As we sit here in 2026, the landscape is shifting again. We have Assassin's Creed Jade on mobile, taking the RPG formula to Ancient China. And then there's the big one everyone is talking about: Assassin's Creed Codename Hexe, which is rumored to be the darkest, most linear game in years, set during the witch trials of the Holy Roman Empire.

The Timeline of Assassin's Creed Games in Release Order

If you're looking for the quick-and-dirty list to see what you missed, here is the path the series took. No fluff, just the main entries and the major milestones.

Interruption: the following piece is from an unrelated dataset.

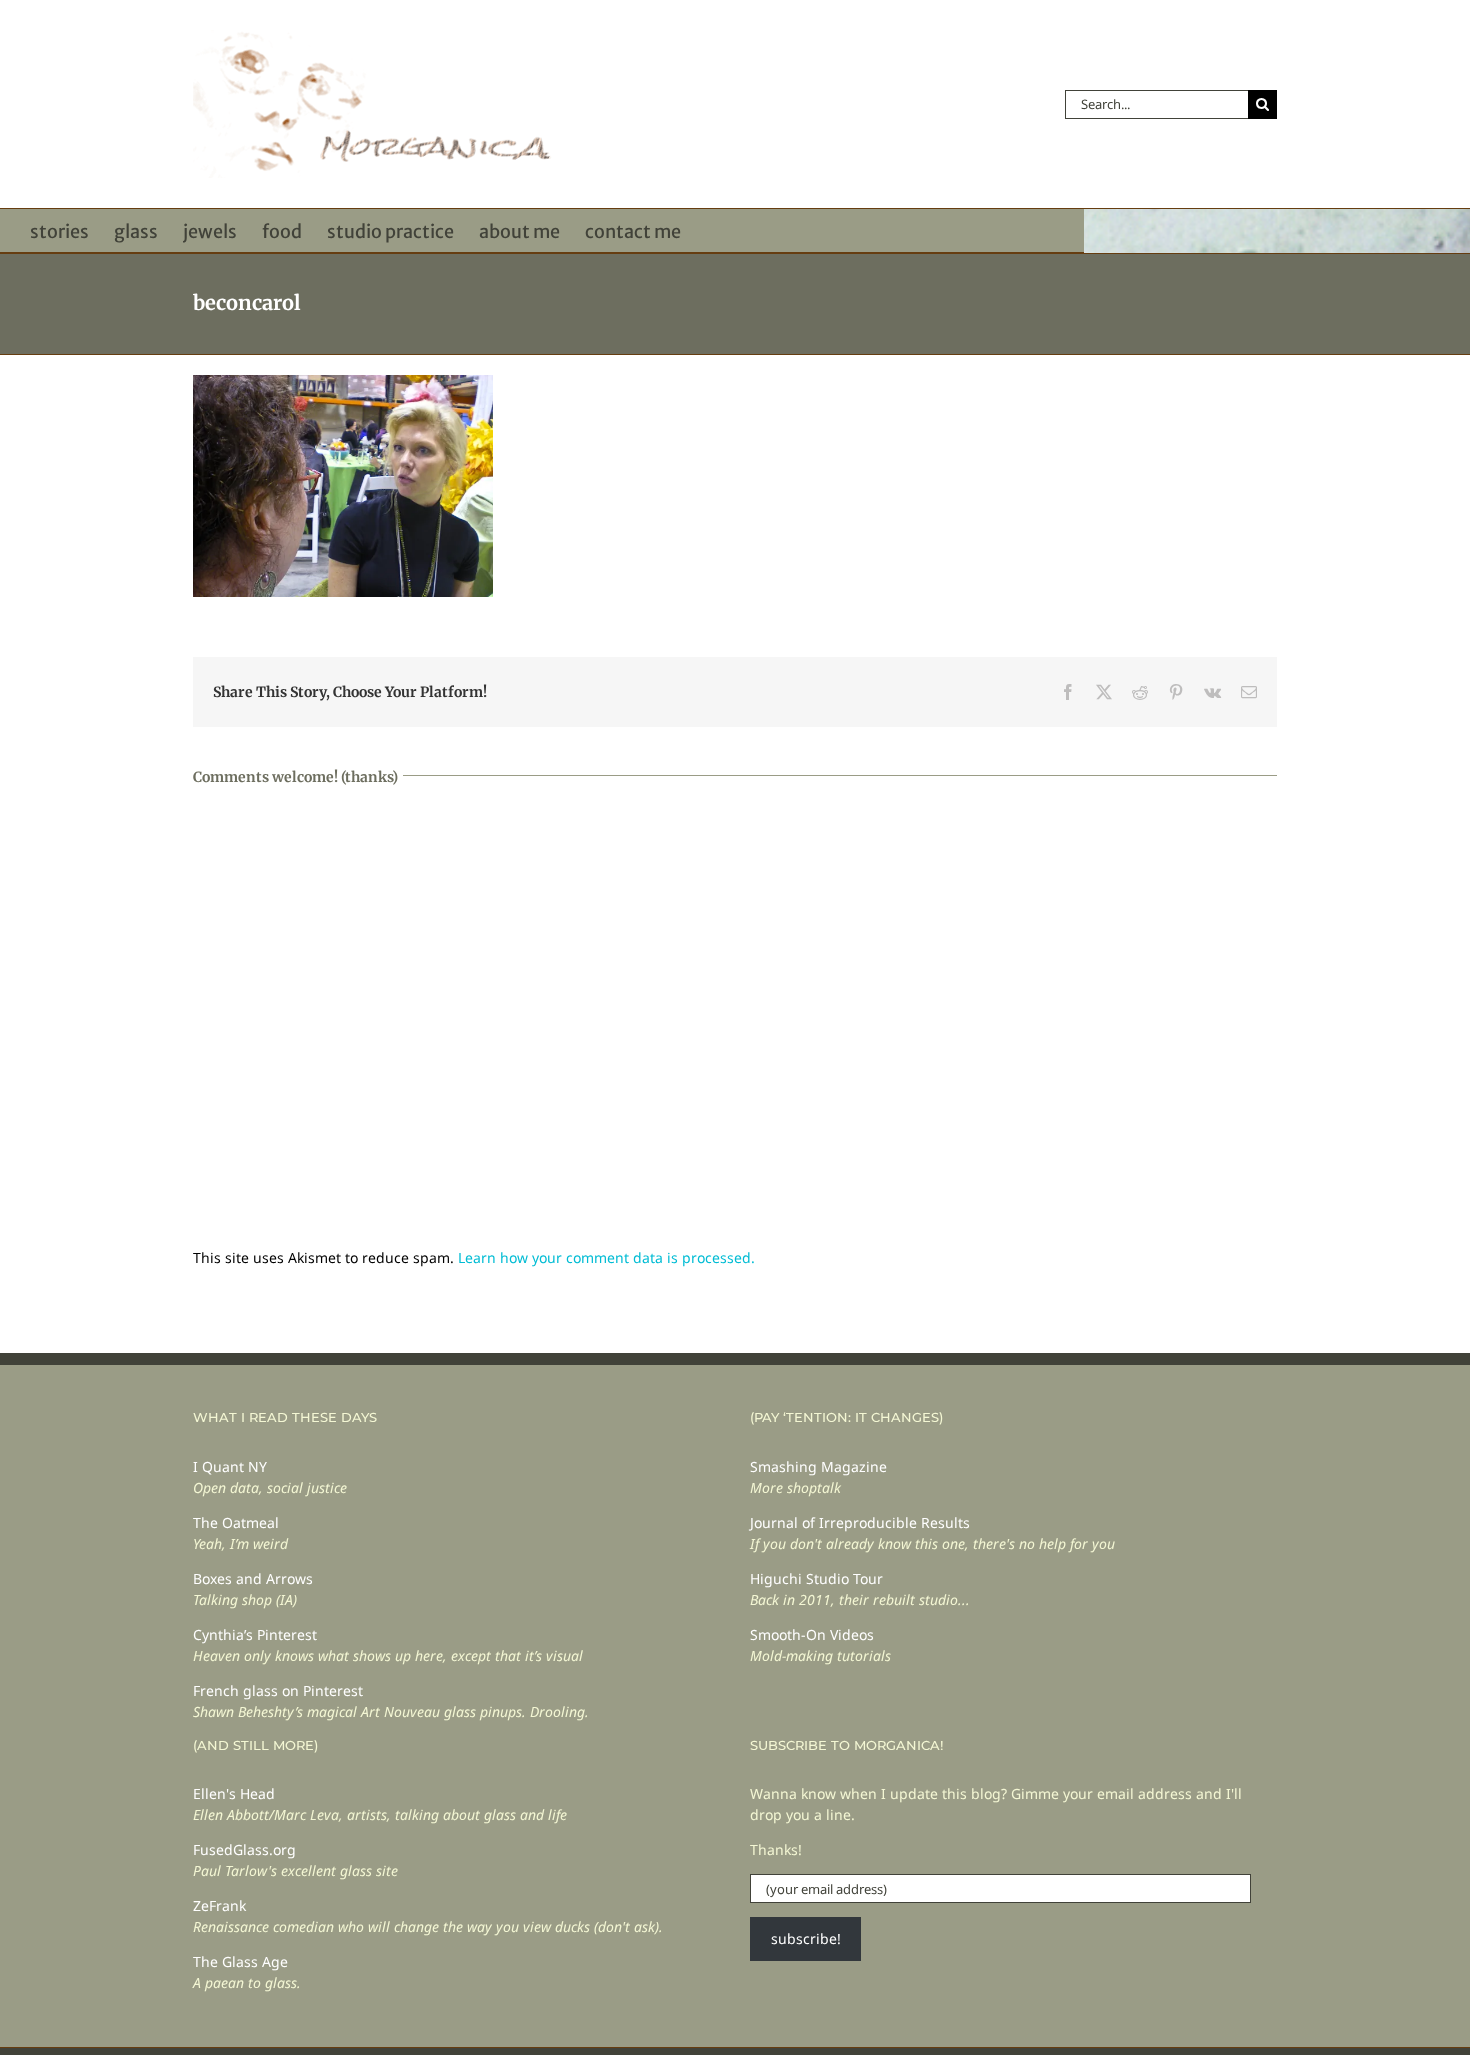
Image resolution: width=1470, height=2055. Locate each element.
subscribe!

  1. Assassin's Creed (2007) – The Holy Land. The one that started it all.
  2. Assassin's Creed II (2009) – Renaissance Italy. The gold standard.
  3. Assassin's Creed: Brotherhood (2010) – Rome. The peak of the Ezio era.
  4. Assassin's Creed: Revelations (2011) – Constantinople. The end of the trilogy.
  5. Assassin's Creed III (2012) – Colonial America. The end of the Desmond saga.
  6. Assassin's Creed IV: Black Flag (2013) – The Caribbean. Pirates, ships, and shanties.
  7. Assassin's Creed Rogue (2014) – North Atlantic. The "flip the script" Templar story.
  8. Assassin's Creed Unity (2014) – Paris. The technical marvel (and disaster).
  9. Assassin's Creed Syndicate (2015) – London. Industrial Revolution and top hats.
  10. Assassin's Creed Origins (2017) – Ancient Egypt. The birth of the RPG era.
  11. Assassin's Creed Odyssey (2018) – Ancient Greece. Peloponnesian War and myths.
  12. Assassin's Creed Valhalla (2020) – England/Norway. Viking raids and longships.
  13. Assassin's Creed Mirage (2023) – Baghdad. The return to stealth roots.
  14. Assassin's Creed Shadows (2025) – Feudal Japan. Shinobi and Samurai.
  15. Assassin's Creed Hexe (Upcoming/2026) – Central Europe. Witch hunts and horror elements.

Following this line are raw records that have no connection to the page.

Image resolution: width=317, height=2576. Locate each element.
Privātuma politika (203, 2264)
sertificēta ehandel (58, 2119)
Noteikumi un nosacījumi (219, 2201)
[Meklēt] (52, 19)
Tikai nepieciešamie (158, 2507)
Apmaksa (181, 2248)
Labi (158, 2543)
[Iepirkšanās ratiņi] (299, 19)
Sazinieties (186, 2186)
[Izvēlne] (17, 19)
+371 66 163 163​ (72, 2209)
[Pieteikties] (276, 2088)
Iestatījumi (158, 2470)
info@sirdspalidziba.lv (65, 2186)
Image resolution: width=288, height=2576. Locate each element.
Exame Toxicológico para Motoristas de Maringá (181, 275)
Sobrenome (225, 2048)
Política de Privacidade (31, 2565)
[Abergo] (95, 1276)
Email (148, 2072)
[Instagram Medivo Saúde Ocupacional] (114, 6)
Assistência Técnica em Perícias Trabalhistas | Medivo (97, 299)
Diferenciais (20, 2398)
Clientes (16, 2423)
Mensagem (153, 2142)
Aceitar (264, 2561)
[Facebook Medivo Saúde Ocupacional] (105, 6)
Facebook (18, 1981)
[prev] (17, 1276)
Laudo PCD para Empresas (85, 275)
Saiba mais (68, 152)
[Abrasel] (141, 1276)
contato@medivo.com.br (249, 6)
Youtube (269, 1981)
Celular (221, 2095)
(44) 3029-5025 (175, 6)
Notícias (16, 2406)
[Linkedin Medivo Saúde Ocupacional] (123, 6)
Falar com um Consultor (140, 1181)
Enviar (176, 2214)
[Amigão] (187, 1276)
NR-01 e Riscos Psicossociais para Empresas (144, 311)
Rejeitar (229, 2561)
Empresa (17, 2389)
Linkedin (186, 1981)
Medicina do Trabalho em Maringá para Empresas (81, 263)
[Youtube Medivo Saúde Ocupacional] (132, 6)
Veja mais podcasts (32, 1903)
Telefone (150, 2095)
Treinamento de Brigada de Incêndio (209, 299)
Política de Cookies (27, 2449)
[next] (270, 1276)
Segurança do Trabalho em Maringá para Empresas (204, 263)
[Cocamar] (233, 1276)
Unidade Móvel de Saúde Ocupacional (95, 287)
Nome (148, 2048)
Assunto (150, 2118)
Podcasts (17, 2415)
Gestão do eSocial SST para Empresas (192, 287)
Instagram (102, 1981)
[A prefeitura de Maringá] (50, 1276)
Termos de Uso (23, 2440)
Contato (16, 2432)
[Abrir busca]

What Most People Get Wrong About the Order

A lot of players think you have to play these in order to understand the story. Honestly? You don't. Not really.

The modern-day plot—the stuff with the Animus and Abstergo—has become so convoluted that even die-hard fans struggle to explain it. If you want to jump into assassin's creed games in release order just for the history, you can pretty much start anywhere.

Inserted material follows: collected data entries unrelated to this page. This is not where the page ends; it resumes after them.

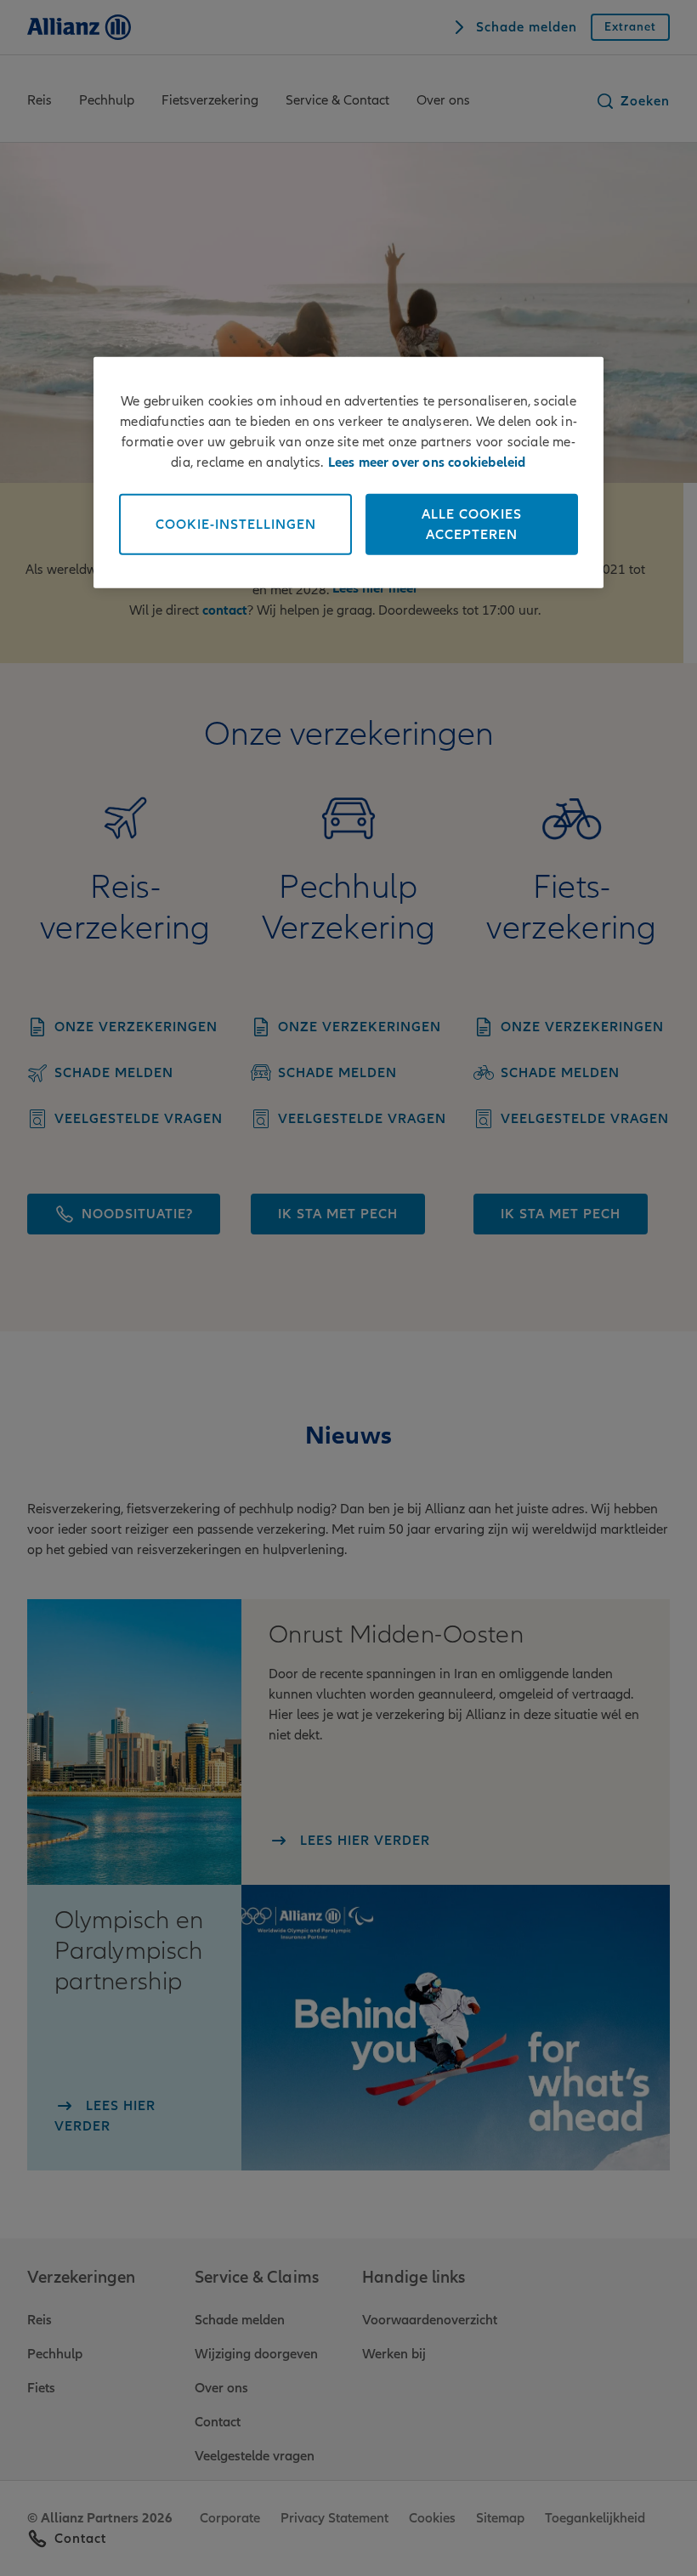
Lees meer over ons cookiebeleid (427, 461)
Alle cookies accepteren (472, 523)
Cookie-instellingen (236, 523)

However, if you skip the early games, you miss the evolution of the parkour. Going from the weightless, "climb-anything" style of Valhalla back to the methodical, "find-a-handhold" style of the 2007 original is a massive culture shock. You actually had to think about where your hands were going back then. Now, you just hold a button and pray.

There is also a huge misconception that the "side" games don't matter. Assassin's Creed: Revelations is often skipped, but it has the most emotional ending in the entire franchise. Seeing Altaïr’s final moments through Ezio’s eyes is gaming history. Don't skip it.

Your Next Steps: Where to Start?

If you’re looking to dive back into the series or start fresh in 2026, don't feel obligated to play all 15+ games. That's a recipe for burnout.

Instead, pick your "flavor." If you love massive open worlds and stats, start with Origins. If you want a tight, 20-hour stealth experience, go for Mirage. But if you want the "true" Assassin's Creed experience—the one that defined a generation—grab the Ezio Collection and start with Assassin's Creed II. It’s still the heart of the series for a reason.

For those looking ahead, keep an eye on the Assassin's Creed IV: Black Flag Remake (Project Obsidian), which is heavily rumored to be the next big release after the Shadows DLC cycle finishes. It’s a great time to be a fan, even if the timeline is a total mess.

Check your platform's store for "Legacy Bundles." Often, buying the Ezio Trilogy or the RPG Mythology pack is significantly cheaper than picking them up individually, especially during seasonal sales. Just make sure your hardware can handle the later entries—Shadows and the upcoming Hexe are strictly current-gen and demand a lot from your GPU.